Statistics from the State Administration of Cultural Heritage show that over one million antiquities, worth a total of more than 1 billion yuan ($152 million), were sold online last year.

China has lost 17 million pieces of cultural relics abroad, according to the government survey. "Nowadays, smugglers are emboldened to sell relics illegally via online trading," Shan said on the sidelines of the ongoing CPPCC National Committee session.

In 2007, customs officials found 47 pieces of cultural relics in 10 packages mailed to a French buyer by a relics dealer surnamed Liao of Wuhan, capital city of central China's Hubei Province.

Liao began selling antiques abroad via e-mail in 2005.

In 2009, another dealer surnamed Ding of Chengdu, the capital of southwest China's Sichuan province, was caught selling ancient coins to foreign buyers through his shop on eBay.com, a well-known e-commerce website.

Ding sent 66 precious coins abroad by registered mail, including two under State protection.

An eBay seller, speaking under condition of anonymity, who uses the site to deal relics internationally, said that many foreign buyers are interested in Chinese antiques and cultural relics.

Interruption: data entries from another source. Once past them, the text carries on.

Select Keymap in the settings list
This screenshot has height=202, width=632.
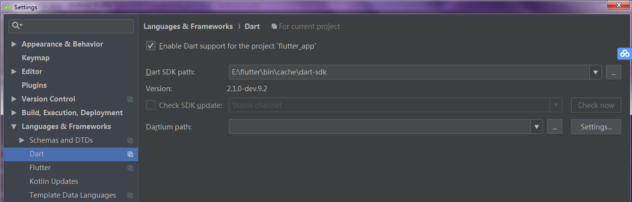pos(35,58)
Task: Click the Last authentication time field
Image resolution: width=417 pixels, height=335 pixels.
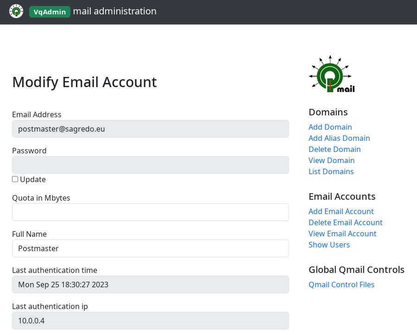Action: click(151, 284)
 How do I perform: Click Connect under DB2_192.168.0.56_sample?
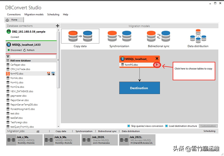15,37

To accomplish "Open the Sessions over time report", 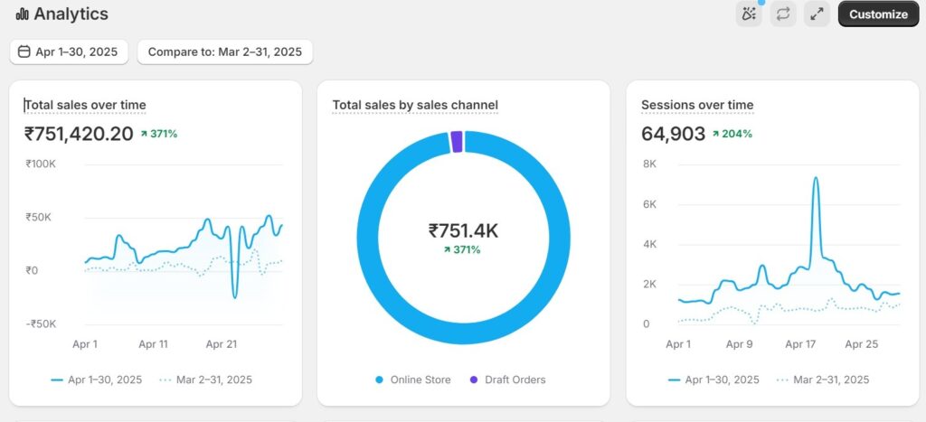I will 697,105.
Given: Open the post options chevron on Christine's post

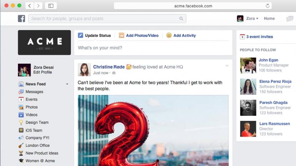Looking at the screenshot, I should [x=227, y=66].
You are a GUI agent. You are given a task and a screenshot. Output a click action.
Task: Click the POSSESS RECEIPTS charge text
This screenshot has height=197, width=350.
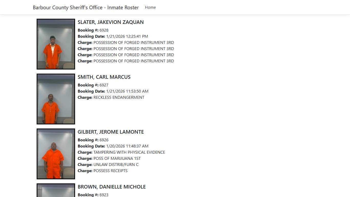(x=110, y=171)
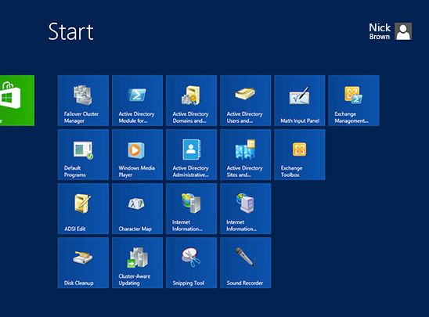Open Active Directory Administrative Center tile

point(192,154)
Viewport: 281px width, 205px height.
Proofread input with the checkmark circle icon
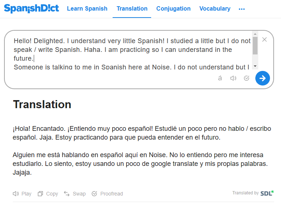[x=247, y=78]
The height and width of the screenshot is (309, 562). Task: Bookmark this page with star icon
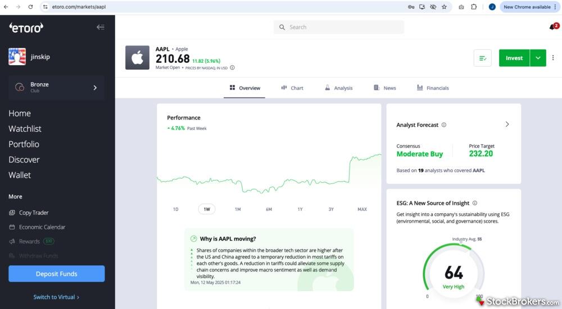click(444, 7)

"Cultural relics forbidden to leave the country bring more profits," he said.

Chinese law forbids the free trade of relics except through certified stores and auctions.

The law also prohibits cultural relics dated before 1911 from leaving the country.

There are no specific regulations on internet-based relics trading.

Shan said the cultural relics department is prepared to examine the operating qualifications and to regulate the transactions of over 200 existing websites involving the dealing of cultural relics and antiques.

Yu Hui, another member of the CPPCC National Committee and researcher of the Palace Museum, said customs and cultural relics authorities should work together to effectively identify true relics and antiques from imitations.

Customs authorities in 16 provinces and cities have set up special mechanisms for border exit inspections of cultural relics, while other provinces and regions are still lax in checking outgoing relics, including courier services, which leaves many loopholes for smugglers.

"Joint efforts should be made to prevent China's cultural relics being taken aborad illegally," Yu said.